§ What you should do: Rewrite the records as a numbered list, starting at the line containing "Task: Open the Exempelfilmer folder" and ending at the line containing "Action: (x=339, y=218)", with both of those lines included and blank lines left out. Cover only those lines, and leave the pictures out of the answer.

--- START Rows ---

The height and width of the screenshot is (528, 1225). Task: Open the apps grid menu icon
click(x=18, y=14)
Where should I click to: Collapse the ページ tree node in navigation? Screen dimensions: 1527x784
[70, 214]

--- END Rows ---
--- START Rows ---

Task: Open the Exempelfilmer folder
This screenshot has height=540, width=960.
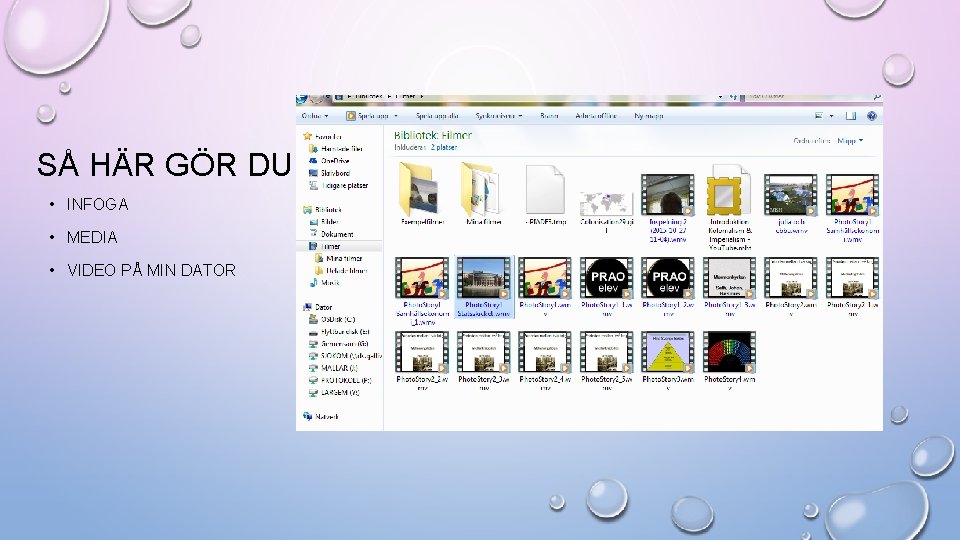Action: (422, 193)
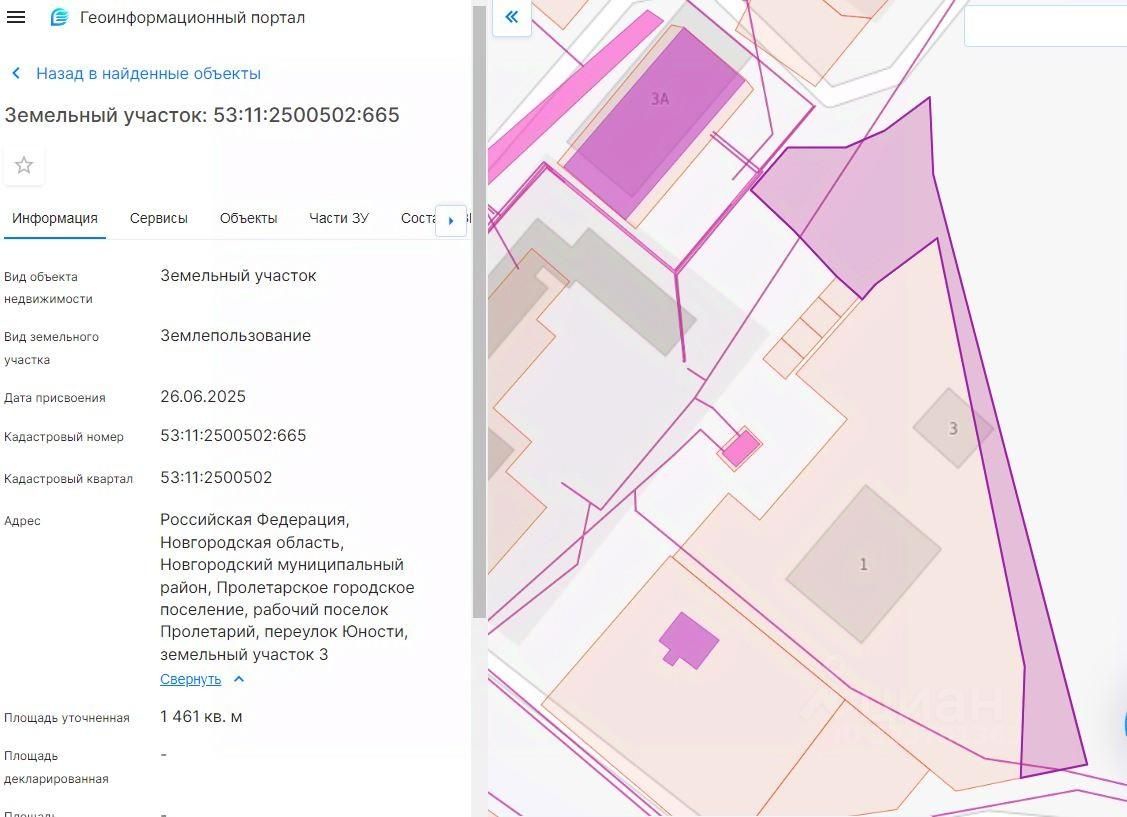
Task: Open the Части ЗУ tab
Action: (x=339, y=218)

--- END Rows ---

§ Answer in full:
1. Task: Open the Exempelfilmer folder
2. This screenshot has height=540, width=960.
3. Action: (422, 193)
4. Task: Open the Части ЗУ tab
5. Action: (x=339, y=218)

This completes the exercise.